You are viewing a plain text version of this content. The canonical link for it is here.
Posted to java-user@lucene.apache.org by Ramprakash Ramamoorthy <yo...@gmail.com> on 2013/01/25 11:12:32 UTC

Multiple faceting in lucene

Hello,

        After reading the facet help document of Lucene 4, I can see it
helps for a folder structure like faceting. I would like to have a
multi-level/multiple faceting in my application.

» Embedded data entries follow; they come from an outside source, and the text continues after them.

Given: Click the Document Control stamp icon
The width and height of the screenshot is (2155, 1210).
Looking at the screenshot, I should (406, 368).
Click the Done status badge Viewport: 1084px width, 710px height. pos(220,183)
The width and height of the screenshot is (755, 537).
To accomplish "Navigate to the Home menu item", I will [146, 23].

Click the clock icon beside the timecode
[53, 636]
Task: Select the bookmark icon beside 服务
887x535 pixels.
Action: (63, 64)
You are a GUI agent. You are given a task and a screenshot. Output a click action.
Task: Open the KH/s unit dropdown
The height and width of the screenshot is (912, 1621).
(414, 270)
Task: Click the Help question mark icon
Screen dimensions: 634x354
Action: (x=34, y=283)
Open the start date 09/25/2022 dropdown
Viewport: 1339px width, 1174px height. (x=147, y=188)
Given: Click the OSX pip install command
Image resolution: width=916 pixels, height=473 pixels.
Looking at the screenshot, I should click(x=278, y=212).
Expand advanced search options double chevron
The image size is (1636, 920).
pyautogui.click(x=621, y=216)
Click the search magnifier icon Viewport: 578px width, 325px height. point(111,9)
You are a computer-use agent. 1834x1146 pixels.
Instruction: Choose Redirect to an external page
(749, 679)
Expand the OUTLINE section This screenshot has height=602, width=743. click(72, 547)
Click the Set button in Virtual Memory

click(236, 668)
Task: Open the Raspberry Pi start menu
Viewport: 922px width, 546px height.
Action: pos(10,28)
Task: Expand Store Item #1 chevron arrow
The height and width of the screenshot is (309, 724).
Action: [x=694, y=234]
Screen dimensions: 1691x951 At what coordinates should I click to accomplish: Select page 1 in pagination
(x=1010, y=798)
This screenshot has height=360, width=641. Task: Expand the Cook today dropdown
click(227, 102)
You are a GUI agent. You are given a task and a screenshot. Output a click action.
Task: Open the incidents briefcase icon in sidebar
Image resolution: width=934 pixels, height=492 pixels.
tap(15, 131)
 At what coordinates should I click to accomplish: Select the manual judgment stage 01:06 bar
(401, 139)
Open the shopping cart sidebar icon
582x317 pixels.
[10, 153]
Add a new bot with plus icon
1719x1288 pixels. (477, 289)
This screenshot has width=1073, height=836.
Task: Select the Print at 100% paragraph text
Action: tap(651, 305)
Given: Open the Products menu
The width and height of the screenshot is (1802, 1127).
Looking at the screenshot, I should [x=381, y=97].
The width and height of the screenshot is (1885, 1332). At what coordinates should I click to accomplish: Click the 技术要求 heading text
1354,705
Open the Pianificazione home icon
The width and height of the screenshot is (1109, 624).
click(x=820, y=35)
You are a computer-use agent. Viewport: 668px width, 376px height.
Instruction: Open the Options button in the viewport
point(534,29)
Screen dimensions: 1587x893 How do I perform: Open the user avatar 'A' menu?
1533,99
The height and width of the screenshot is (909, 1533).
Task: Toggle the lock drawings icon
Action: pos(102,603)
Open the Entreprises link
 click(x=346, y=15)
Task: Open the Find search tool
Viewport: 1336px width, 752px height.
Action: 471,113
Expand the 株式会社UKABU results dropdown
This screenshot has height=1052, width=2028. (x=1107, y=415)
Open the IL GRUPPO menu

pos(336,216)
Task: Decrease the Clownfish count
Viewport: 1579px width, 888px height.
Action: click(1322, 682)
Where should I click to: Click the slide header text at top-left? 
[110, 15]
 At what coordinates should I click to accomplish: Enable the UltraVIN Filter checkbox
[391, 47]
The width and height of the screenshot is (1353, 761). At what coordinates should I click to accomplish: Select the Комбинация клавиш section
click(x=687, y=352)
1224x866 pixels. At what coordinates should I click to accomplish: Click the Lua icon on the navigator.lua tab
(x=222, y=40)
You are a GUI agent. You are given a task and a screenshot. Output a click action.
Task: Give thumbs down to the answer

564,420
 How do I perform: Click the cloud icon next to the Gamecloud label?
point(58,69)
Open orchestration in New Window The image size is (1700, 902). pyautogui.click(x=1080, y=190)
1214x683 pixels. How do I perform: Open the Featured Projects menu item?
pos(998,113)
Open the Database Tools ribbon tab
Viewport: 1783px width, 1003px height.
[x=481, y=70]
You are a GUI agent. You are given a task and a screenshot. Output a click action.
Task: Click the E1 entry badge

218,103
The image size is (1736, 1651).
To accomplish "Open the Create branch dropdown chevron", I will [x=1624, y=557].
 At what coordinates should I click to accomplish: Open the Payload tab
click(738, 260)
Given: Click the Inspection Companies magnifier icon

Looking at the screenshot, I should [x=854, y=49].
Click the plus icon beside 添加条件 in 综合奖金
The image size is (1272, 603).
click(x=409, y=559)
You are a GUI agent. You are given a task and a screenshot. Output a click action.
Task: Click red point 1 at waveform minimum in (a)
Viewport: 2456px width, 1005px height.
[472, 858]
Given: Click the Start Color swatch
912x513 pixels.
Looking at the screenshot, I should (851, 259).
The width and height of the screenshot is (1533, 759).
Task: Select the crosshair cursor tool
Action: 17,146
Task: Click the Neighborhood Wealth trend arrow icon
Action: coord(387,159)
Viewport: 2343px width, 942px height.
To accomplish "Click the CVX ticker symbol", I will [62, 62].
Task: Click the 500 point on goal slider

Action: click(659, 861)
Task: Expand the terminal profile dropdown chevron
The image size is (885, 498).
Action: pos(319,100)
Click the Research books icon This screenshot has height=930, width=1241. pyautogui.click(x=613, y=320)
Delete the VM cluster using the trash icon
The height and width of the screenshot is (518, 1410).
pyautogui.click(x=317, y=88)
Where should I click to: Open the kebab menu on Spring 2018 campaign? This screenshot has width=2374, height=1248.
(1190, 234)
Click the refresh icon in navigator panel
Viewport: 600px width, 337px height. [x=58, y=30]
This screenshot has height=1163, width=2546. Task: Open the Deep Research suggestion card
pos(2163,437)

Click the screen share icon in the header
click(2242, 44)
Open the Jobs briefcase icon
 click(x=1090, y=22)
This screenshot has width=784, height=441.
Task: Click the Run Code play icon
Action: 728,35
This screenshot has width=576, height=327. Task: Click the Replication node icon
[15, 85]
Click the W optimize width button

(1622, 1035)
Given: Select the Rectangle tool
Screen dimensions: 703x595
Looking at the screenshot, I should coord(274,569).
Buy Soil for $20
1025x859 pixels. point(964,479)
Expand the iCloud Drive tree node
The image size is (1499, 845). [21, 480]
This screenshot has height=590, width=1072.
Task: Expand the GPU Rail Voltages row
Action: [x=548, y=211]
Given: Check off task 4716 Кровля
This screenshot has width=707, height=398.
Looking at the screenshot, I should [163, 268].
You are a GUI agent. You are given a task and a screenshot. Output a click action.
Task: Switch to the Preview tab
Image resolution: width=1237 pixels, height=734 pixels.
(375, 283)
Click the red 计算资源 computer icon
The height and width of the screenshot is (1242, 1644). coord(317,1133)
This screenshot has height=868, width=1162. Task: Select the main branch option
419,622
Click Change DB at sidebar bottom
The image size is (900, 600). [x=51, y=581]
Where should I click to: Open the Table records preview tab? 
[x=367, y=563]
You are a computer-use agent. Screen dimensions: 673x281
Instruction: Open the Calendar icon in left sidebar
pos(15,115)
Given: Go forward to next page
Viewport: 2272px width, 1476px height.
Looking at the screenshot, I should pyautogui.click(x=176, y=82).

        Let me explain, we have a requirement of something like a
contingency table
(wikipedia<http://en.wikipedia.org/wiki/Contingency_table> link).
Say we are having two fields a and b, I need to know the facet counts of b,
for each distinct value in a. Also apart from contingency matrix, this
could expand to more than 2 fields as well.

        Is there a way/work around lucene can help me with such multi level
faceting. Please advice. Thanks in advance.

-- 
With Thanks and Regards,
Ramprakash Ramamoorthy,
India.

Re: Multiple faceting in lucene

Posted by Shai Erera <se...@gmail.com>.
I'm glad to hear it helped you, Ramprakash.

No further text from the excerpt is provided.